A presentation at Conf42: SRE by Quintessence Anx

In today’s world, service downtime has a significant impact on any business. Being able to respond quickly and proactively to issues can dramatically reduce the repercussions of any incident, both financial and reputational.

We’ll take lessons learned from formalized incident response, such as those used by first responders, and show you how to apply those same practices to your organization.
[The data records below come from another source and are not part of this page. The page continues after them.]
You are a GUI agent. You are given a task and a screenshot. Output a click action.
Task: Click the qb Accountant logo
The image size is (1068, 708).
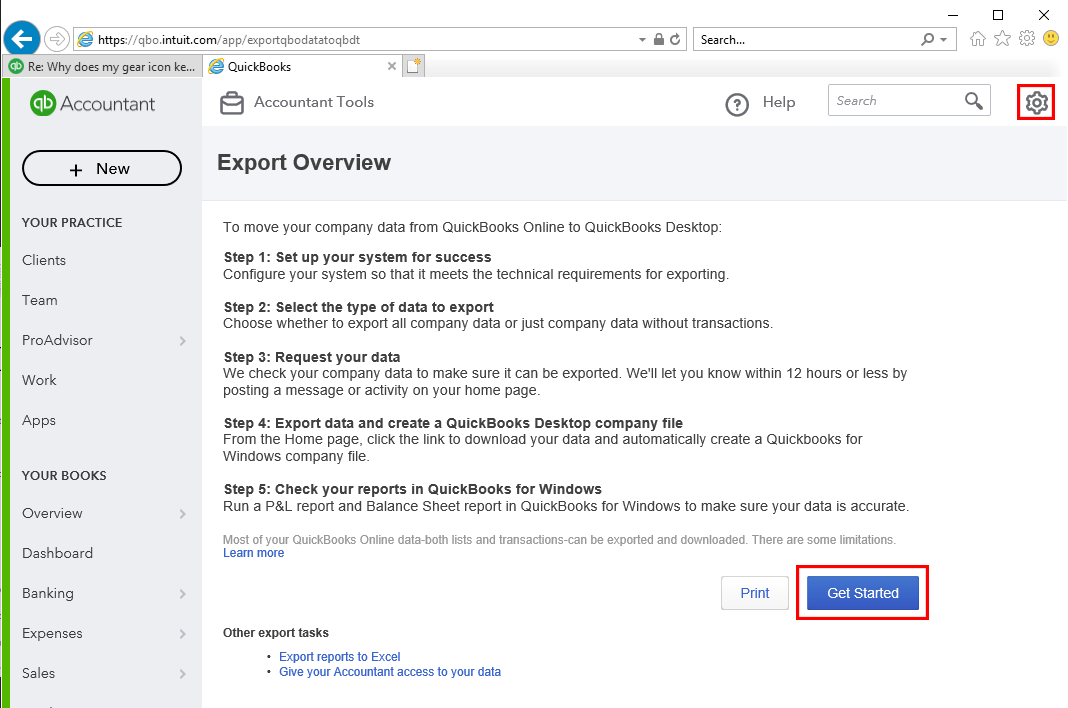[91, 103]
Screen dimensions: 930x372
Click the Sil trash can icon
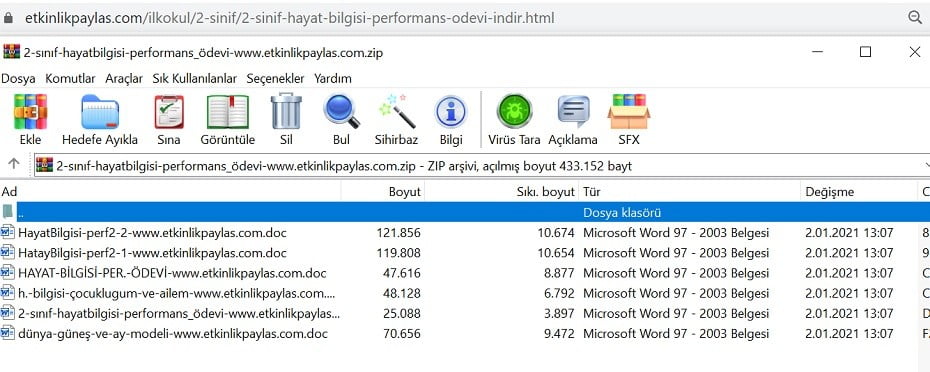(x=286, y=112)
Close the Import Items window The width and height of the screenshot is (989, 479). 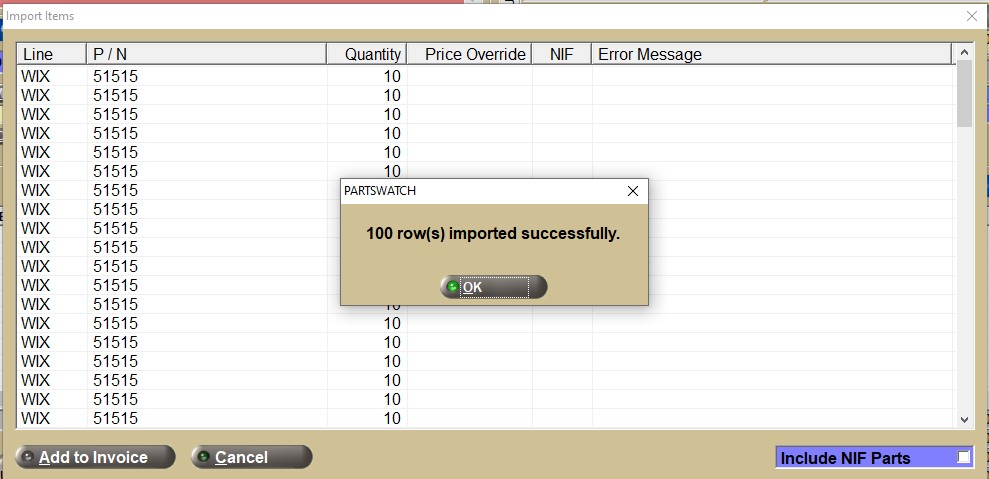pyautogui.click(x=971, y=16)
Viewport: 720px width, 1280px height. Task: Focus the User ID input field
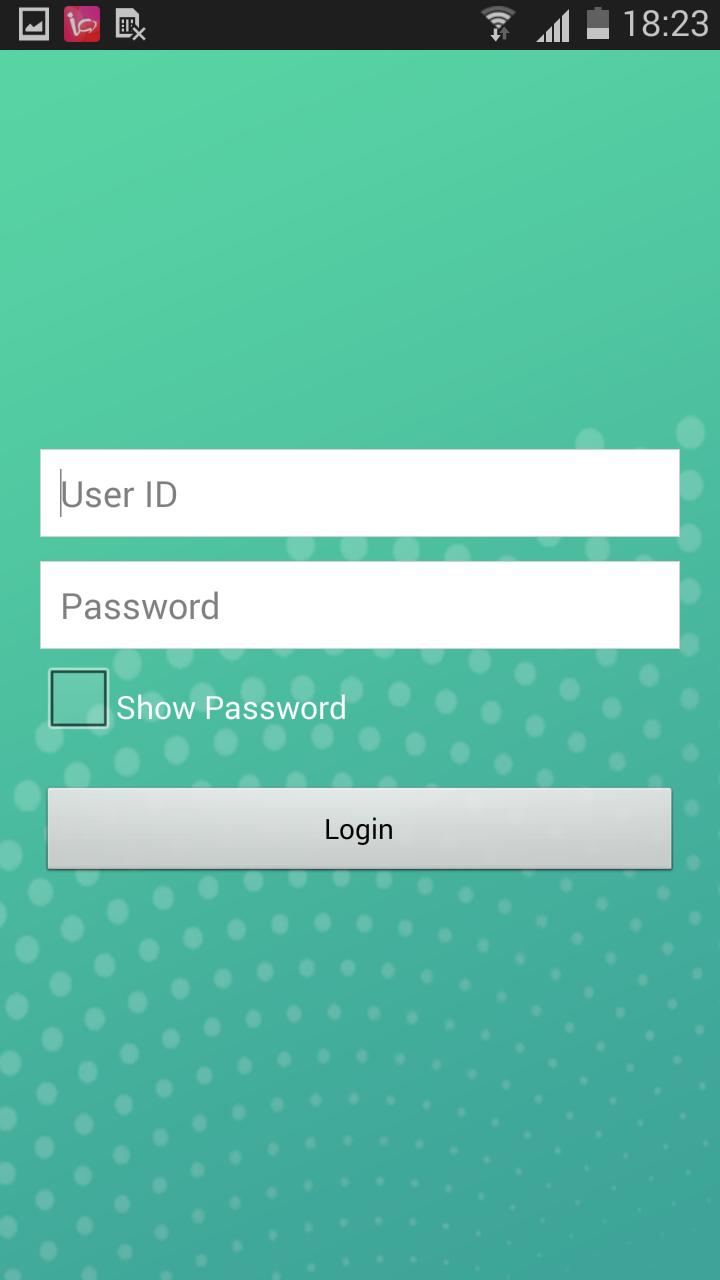coord(360,493)
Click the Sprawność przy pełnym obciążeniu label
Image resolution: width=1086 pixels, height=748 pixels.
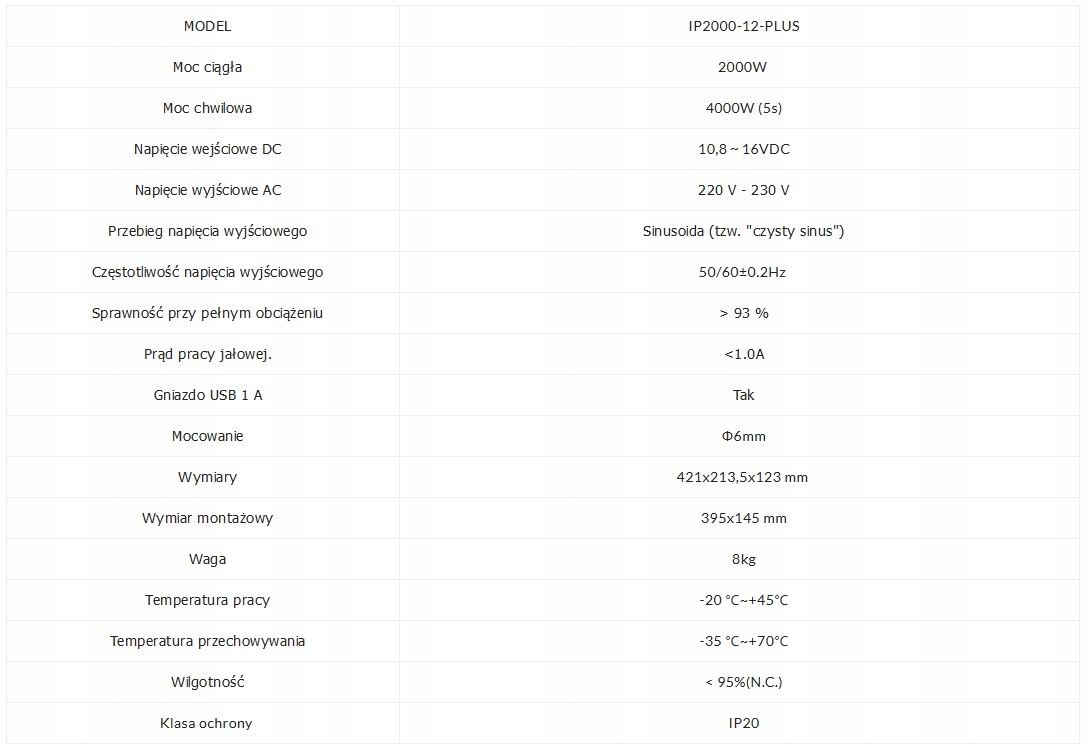(207, 313)
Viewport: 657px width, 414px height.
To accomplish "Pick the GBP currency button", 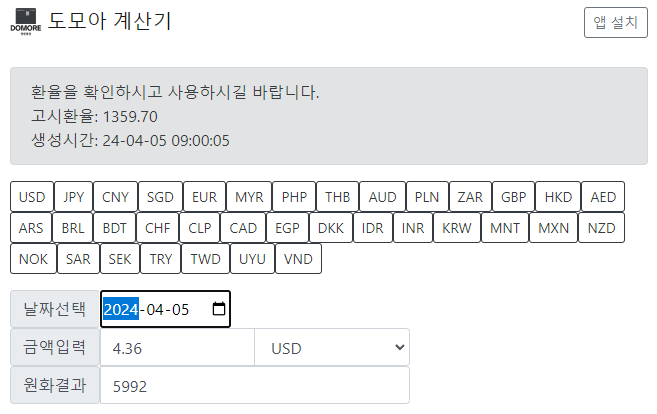I will coord(513,197).
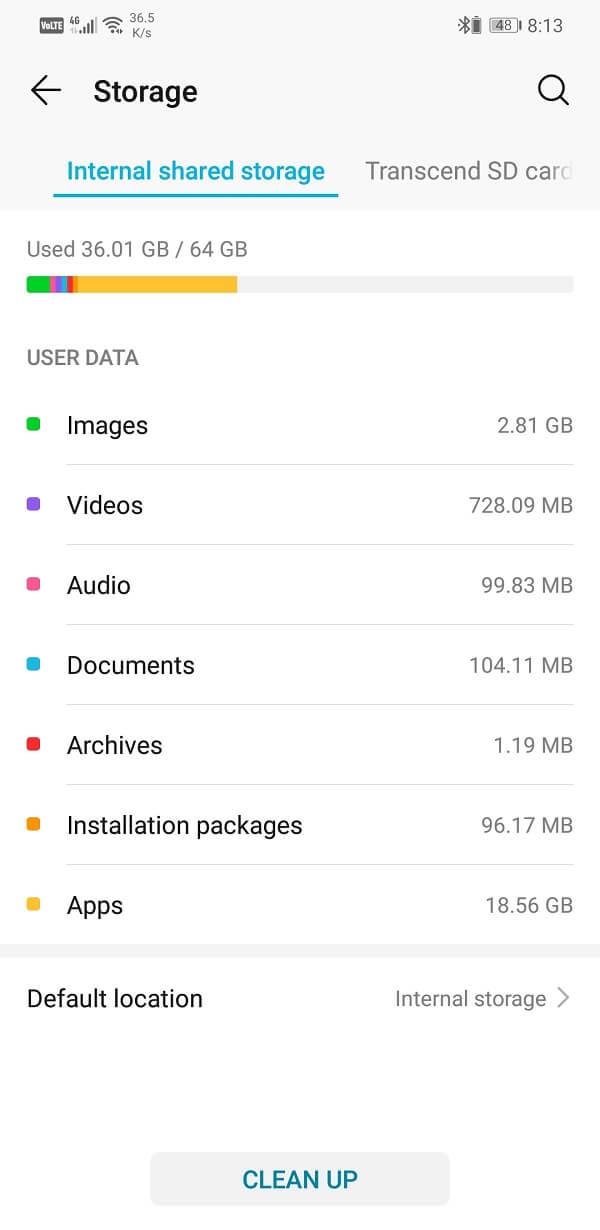Tap the VoLTE status icon
This screenshot has height=1230, width=600.
[x=52, y=26]
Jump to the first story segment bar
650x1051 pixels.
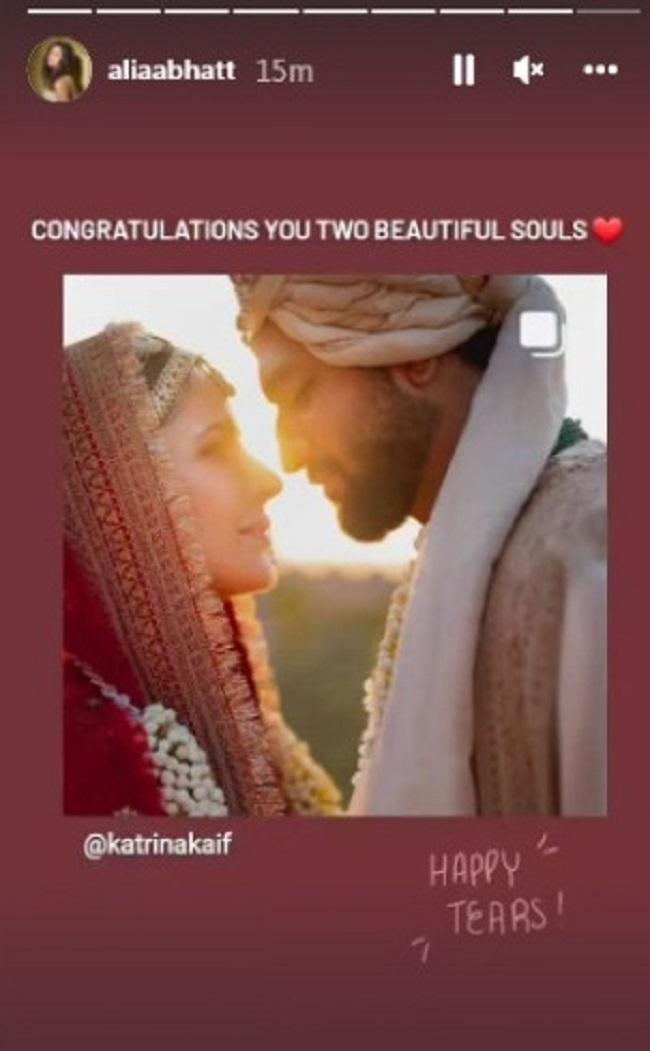coord(60,11)
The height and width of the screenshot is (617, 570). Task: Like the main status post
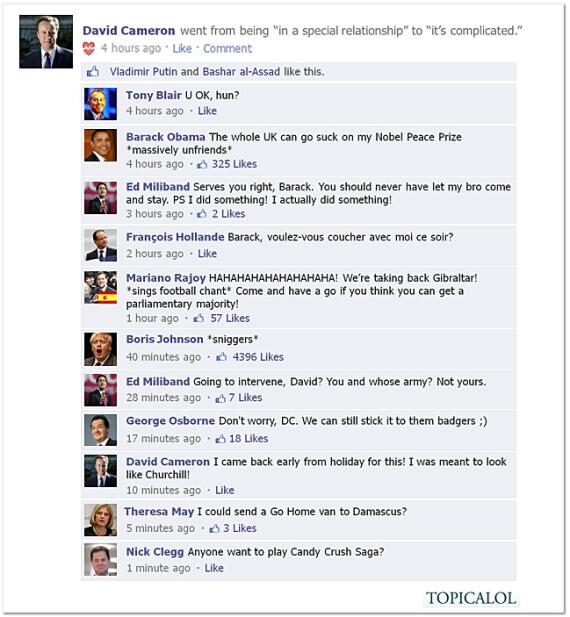[x=182, y=49]
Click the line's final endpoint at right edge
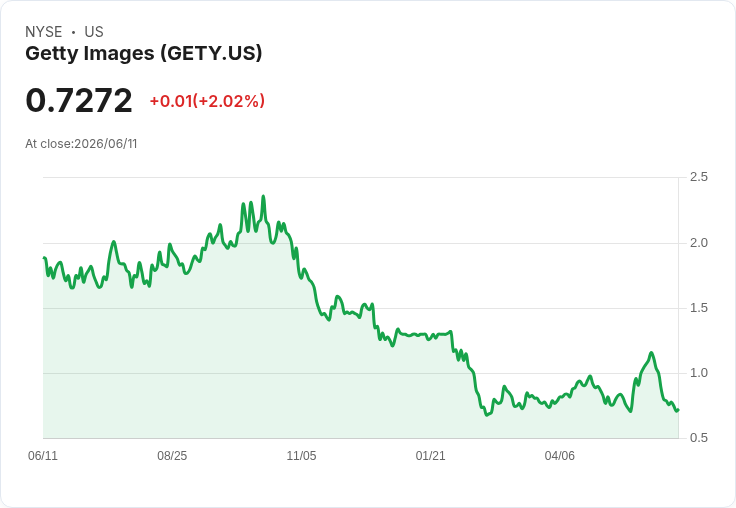The image size is (736, 508). tap(678, 410)
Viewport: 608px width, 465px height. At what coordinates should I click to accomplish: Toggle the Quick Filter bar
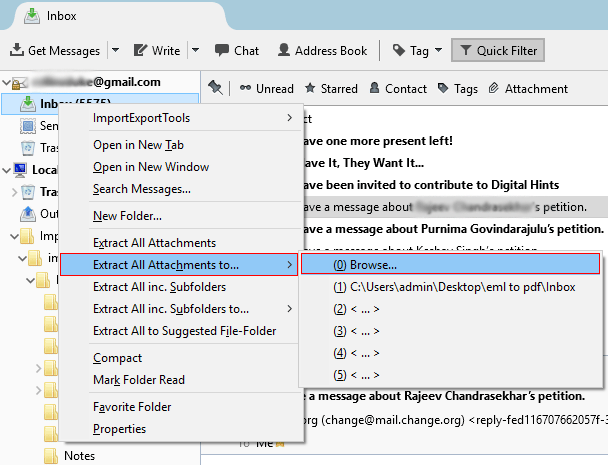[x=496, y=51]

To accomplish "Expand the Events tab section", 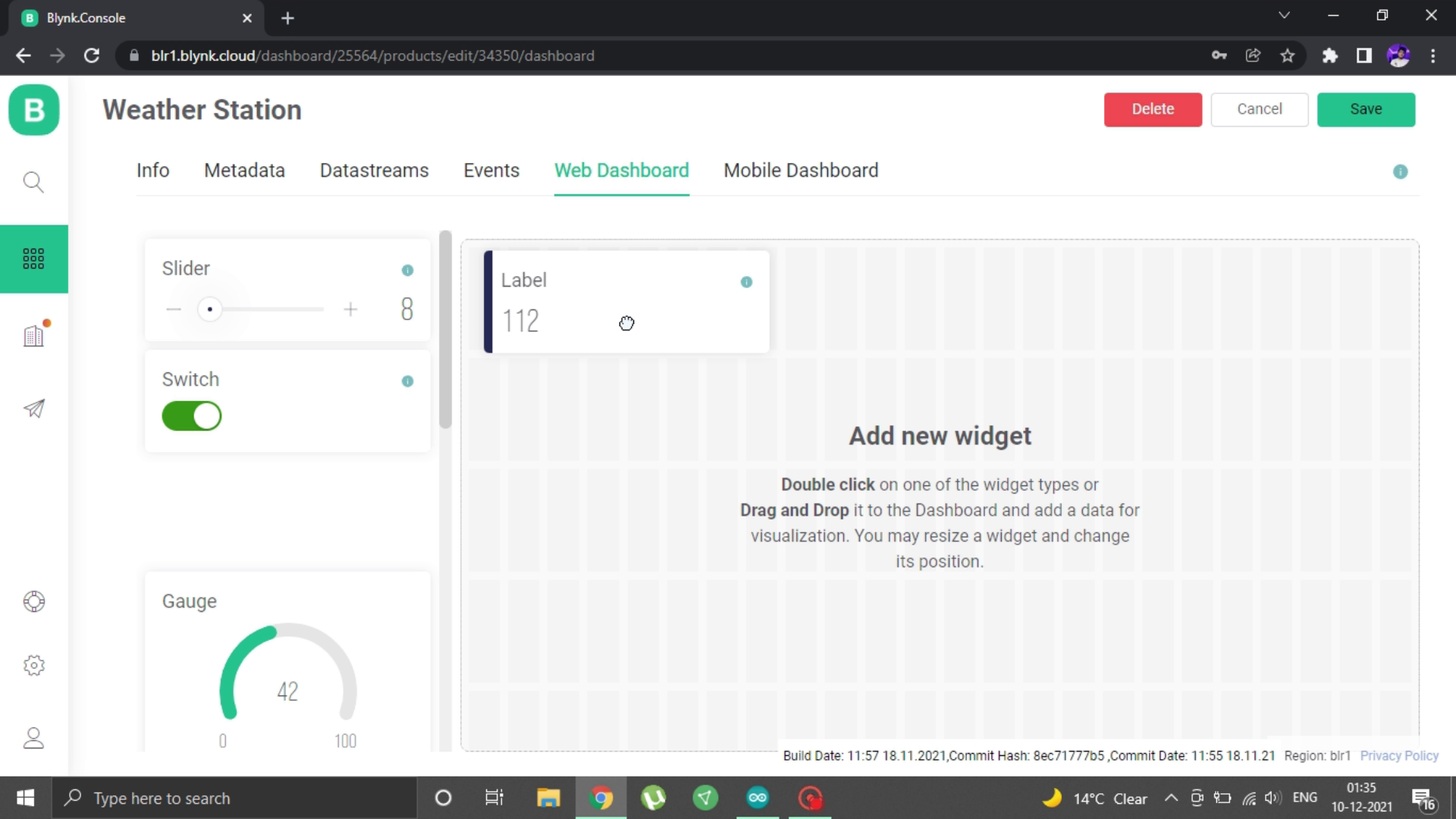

By utilizing these methods you’ll improve both the speed and effectiveness of your team’s response, reducing the amount of downtime experienced.

In this workshop, attendees will:

  • Be introduced to the Incident Command System and learn how it can be adapted to other industries.
  • Walk through the basics of incident response best practices.
  • Discuss examples of formal incident response from multiple organizations.
  • Perform hands-on exercises to practice incident response skills.
  • Have the opportunity to share their real-world experiences with each other.

Resources

The following resources were mentioned during the presentation or are useful additional information.

  • Incident Response Ops Guide

    This documentation covers parts of the PagerDuty Incident Response process. It is a cut-down version of our internal documentation used at PagerDuty for any major incidents and to prepare new employees for on-call responsibilities. It provides information not only on preparing for an incident, but also what to do during and after the incident. It is intended to be used by on-call practitioners and those involved in an operational incident response process (or those wishing to enact a formal incident response process). See the about page for more information on what this documentation is and why it exists.

  • Full Service Ownership Ops Guide

    Full-service ownership means that people take responsibility for supporting the software they deliver, at every stage of the software/service lifecycle. That level of ownership brings development teams much closer to their customers, the business, and the value being delivered. This guide provides a step-by-step process that software delivery operations teams can use to ensure they are able to fully own their services.

  • Post Mortems Ops Guide

    The postmortem concept is well known in the technology industry, but it can be difficult for newer individuals, teams, and organizations to adopt the cultural nuances required for effective postmortems. This guide will teach you how to build a culture of continuous learning, the most important components to include in your analysis, and how to conduct effective postmortem meetings.

  • Retrospectives Ops Guide

    Having retrospectives on a regular basis is one way for your team to learn what they’re doing right, where they can improve, how to avoid making the same mistakes again and again, and, most importantly, how to critically think about how they’re working together. Well-designed retrospectives allow teams to iteratively improve their end product and collaboration process.

    The concept of having retrospectives is well known in the technology industry, but it can be difficult for newer individuals, teams, and organizations to adopt the mindset required to execute effective for effective retrospectives. This guide will teach you how to build a culture of continuous improvement, the most important components to include in your retrospectives, and how to conduct effective retrospectives.